Extract to read -
·····
8.4 Disclosure and Publication

(a) The Borrower acknowledges and agrees that:

(i) the Bank may be obliged to communicate information and materials relating to the Borrower, the Loan, the Contract and/or the Project to any institution or body of the European Union, including the European Court of Auditors, the European Commission, any relevant EU Delegation, the European Anti-Fraud Office and the European Public Prosecutor’s Office, as may be necessary for the performance of their tasks in accordance with EU Law (including the NDICI Regulation and the Financial Regulation); and

(ii) the Bank may publish on its website and/or on social media, and/or produce press releases, containing information related to the financing provided pursuant to this Contract with the support of the EFSD+ DIW1 Guarantee, including the name, address and country of establishment of the Borrower, the purpose of the financing, and the type and amount of financial support received under this Contract.

(b) The Borrower:

(i) acknowledges the origin of the EU financial support under the EFSD+ DIW1 Guarantee Agreement;

(ii) shall ensure the visibility of the EU financial support under the EFSD+, in particular when promoting or reporting on the Borrower, this Contract, the Loan or the Project, and their results, in a visible manner on communication material related to the Borrower, this Contract, the Loan or the Project, and by providing coherent, effective and proportionate targeted information to multiple audiences, including the media and the public, provided that the content of the communication material has been previously agreed with the Bank; and

(iii) shall consult with the Bank, the Commission and the EU Delegation of the Republic of Serbia on communication about the signature of this Finance Contract.

Article 9

Charges and expenses

9.1 Taxes, duties and fees

The Borrower shall pay all Taxes, duties, fees and other impositions of whatsoever nature, including stamp duty and registration fees, arising out of the execution or implementation of this Contract or any related document and in the creation, perfection, registration or enforcement of any Security for the Loan to the extent applicable.
·····
Source data -
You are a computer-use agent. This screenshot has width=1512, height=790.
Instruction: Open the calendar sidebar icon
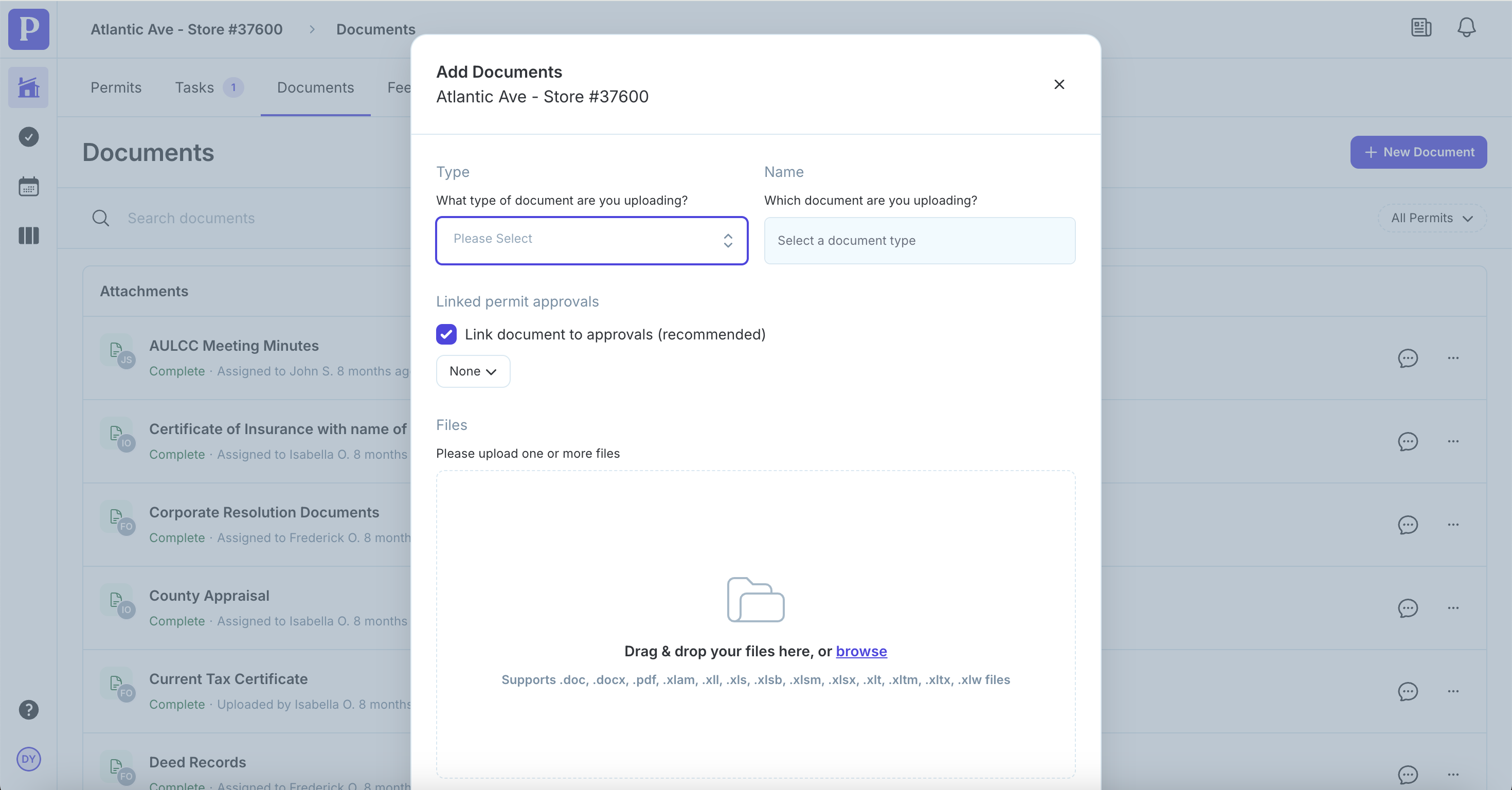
·····
Short exercise A - In the finance contract extract, which parties must the Borrower consult on communication about the signature of the Finance Contract?
Short exercise B - Please continue the finance contract extract from where it stops.

Output A - The Bank, the Commission and the EU Delegation of the Republic of Serbia.

Output B -
The Borrower shall pay all principal, interest, indemnities and other amounts due under this Contract gross without any withholding or deduction of any national or local impositions whatsoever required by law or under an agreement with a governmental authority or otherwise. If the Borrower is obliged to make any such withholding or deduction, it shall gross up the payment to the Bank so that after withholding or deduction, the net amount received by the Bank is equivalent to the sum due.

9.2 Other charges

The Borrower shall bear all charges and expenses, including professional, banking or exchange charges incurred in connection with the preparation, execution, implementation, enforcement and termination of this Contract or any related document, any amendment, supplement or waiver in respect of this Contract or any related document, and in the amendment, creation, management, enforcement and realisation of any security for the Loan.

9.3 Increased costs, indemnity and set-off

(a) The Borrower shall pay to the Bank any costs or expenses incurred or suffered by the Bank as a consequence of the introduction of or any change in (or in the interpretation, administration or application of) any law or regulation or compliance with any law or regulation which occurs after the date of signature of this Contract, in accordance with or as a result of which (i) the Bank is obliged to incur additional costs in order to fund or perform its obligations under this Contract, or (ii) any amount owed to the Bank under this Contract or the financial income resulting from the granting of the Credit or the Loan by the Bank to the Borrower is reduced or eliminated.

(b) Without prejudice to any other rights of the Bank under this Contract or under any applicable law, the Borrower shall indemnify and hold the Bank harmless from and against any loss incurred as a result of any full or partial discharge that takes place in a manner other than as expressly set out in this Contract.

(c) The Bank may set off any matured obligation due from the Borrower under this Contract (to the extent beneficially owned by the Bank) against any obligation (whether or not matured) owed by the Bank to the Borrower regardless of the place of payment, booking branch or currency of either obligation. If the obligations are in different currencies, the Bank may convert either obligation at a market rate of exchange in its usual course of business for the purpose of the set-off. If either obligation is unliquidated or unascertained, the Bank may set off in an amount estimated by it in good faith to be the amount of that obligation.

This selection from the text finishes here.